Published on PoopReport.com (http://www.poopreport.com)

Turd Terrorism... In Theory

By doniker
Created Jul 30 2003 - 11:00pm
In no way do I support, encourage, or want to be a victim of turd terrorism [1]. But reading about people like our unpopular poster "The_Shitman [2]" -- people who use poop for revenge, or people who play or eat poop for sexual gratification -- intrigues me, and puts strange ideas into my head.

Surely many people presented with this topic would just say call it gross or disgusting, and not give it another thought. I however, enjoy hearing about weird things done with poop, and anxiously anticipate new and exciting stories from PoopReport.

But hearing about it is where it stops. I certainly wouldn't want to be in a bathroom that someone just sprayed ass juice all over. Seeing just a small splatter of diarrhea on a pubic toilet turns my stomach, especially if I am at a restaurant. And the smell of shit in a public toilet grosses me out even more than the sight of crap. Can you even imagine what the bedroom of a couple of scat freaks rolling around naked in a bed of crap is like?
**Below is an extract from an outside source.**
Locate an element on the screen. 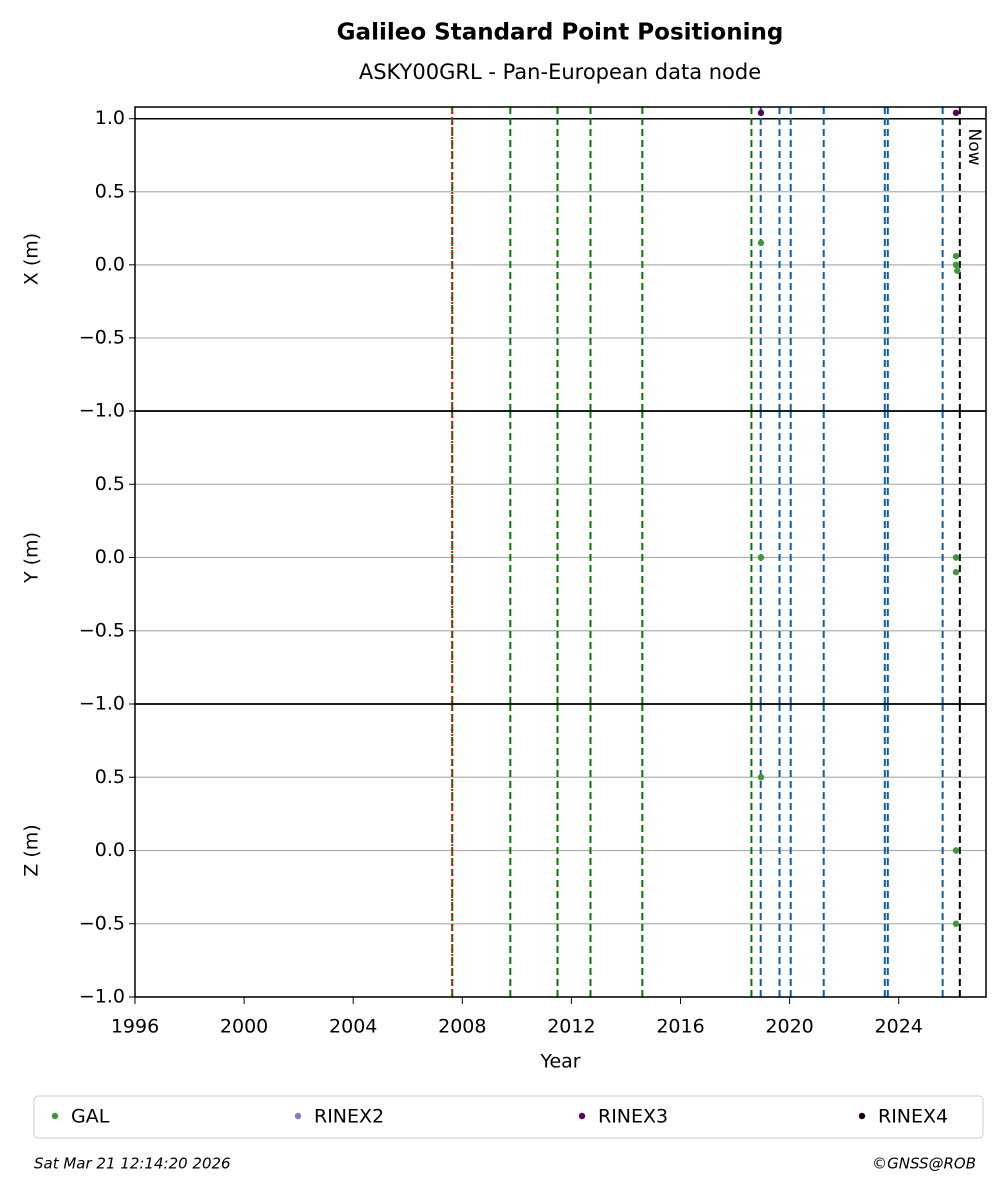 Image resolution: width=1005 pixels, height=1194 pixels. x-axis-label: Year is located at coordinates (560, 1062).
Like most teenagers, I pulled pranks with shit and urine when I was younger. But it always had to do with revenge. The old fart across the street confiscated our Frisbee when it landed on his front lawn... we later put a turd on his front porch. The assholes next door let their dog out at 6 A.M. on a Sunday to bark for an hour... turd in mailbox. And so on. But purposely using shit to destroy a public place for no reason is wrong. An innocent person gets stuck cleaning it up.
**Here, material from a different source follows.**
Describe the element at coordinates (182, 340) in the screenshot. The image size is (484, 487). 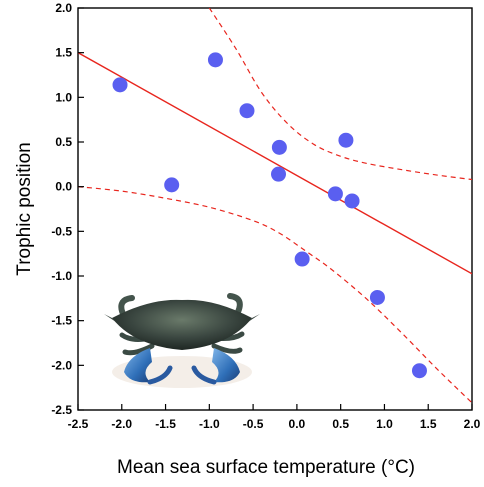
I see `crab-image` at that location. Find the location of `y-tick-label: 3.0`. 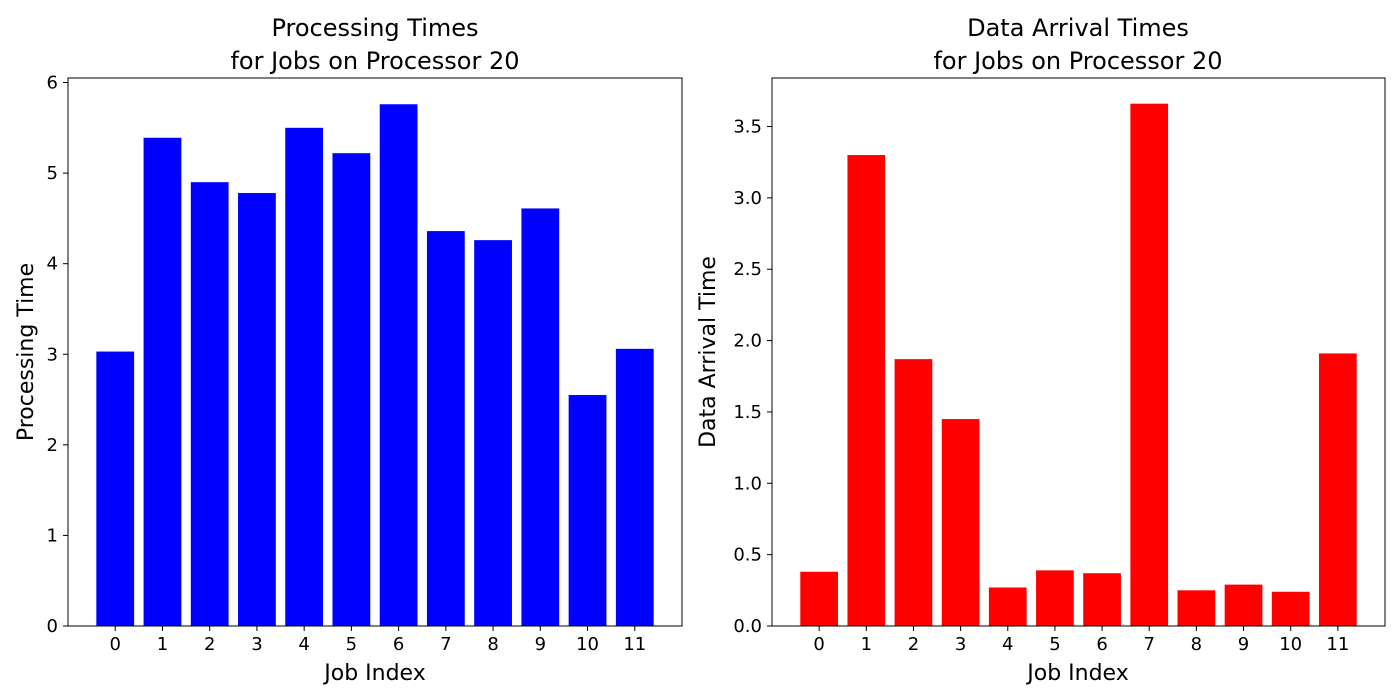

y-tick-label: 3.0 is located at coordinates (748, 198).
I am almost 40 years old; but being a PoopReporter and having shit always on my mind gives me some odd ideas. I have not used poop as a weapon of revenge for well over 20 years. Still...

In my neighborhood there is a little corner store. For years I went to this store several times a week to buy beer, lottery tickets, bread, milk, etc. I was a good regular customer. One day about eight months ago I had no cash on me, so I went to the ATM machine to withdraw $100. Five $20 bills. I went to the little corner store to cash in a $10 winning lottery ticket and buy $22 worth of new tickets. I also bought a loaf of bread and donuts for my daughter. The store was crowded, and the owner of the store got confused.
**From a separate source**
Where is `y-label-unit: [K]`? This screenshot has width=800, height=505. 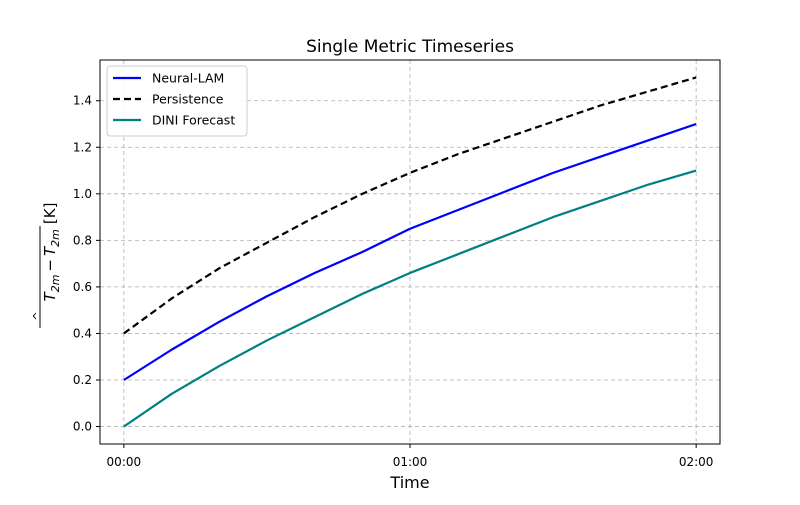
y-label-unit: [K] is located at coordinates (50, 214).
I handed him my winning ticket and paid for the new tickets with a $20 bill as he rung up my food on a different register. I still had $8 change coming from the lottery, but he claimed I had only given him a $10. I told him I didn't have any $10's when I walked in, but he didn't believe me. So I told him to stick it up his ass and I would never come in his store again. For a measly $8, I told him, he just lost a good regular customer.

I have never been back and I forbade my family and friends to ever go in there. But being the freak that I am, eight months later this still bothers me. It's not the $10 -- it's the fact that I am right and yet he won the fight.

For weeks after that incident, I plotted revenge. Of course, many plots involved poo being placed in his store. But I have yet to do anything -- my biggest fear is his security cameras, and getting caught on tape planting a turd bomb. I would like to do something with poop that would harm his business, but not hurt an innocent customer. I wonder...

There is a 99.9% chance that I will never go through with it. I am a grown man, for Christ's Sake.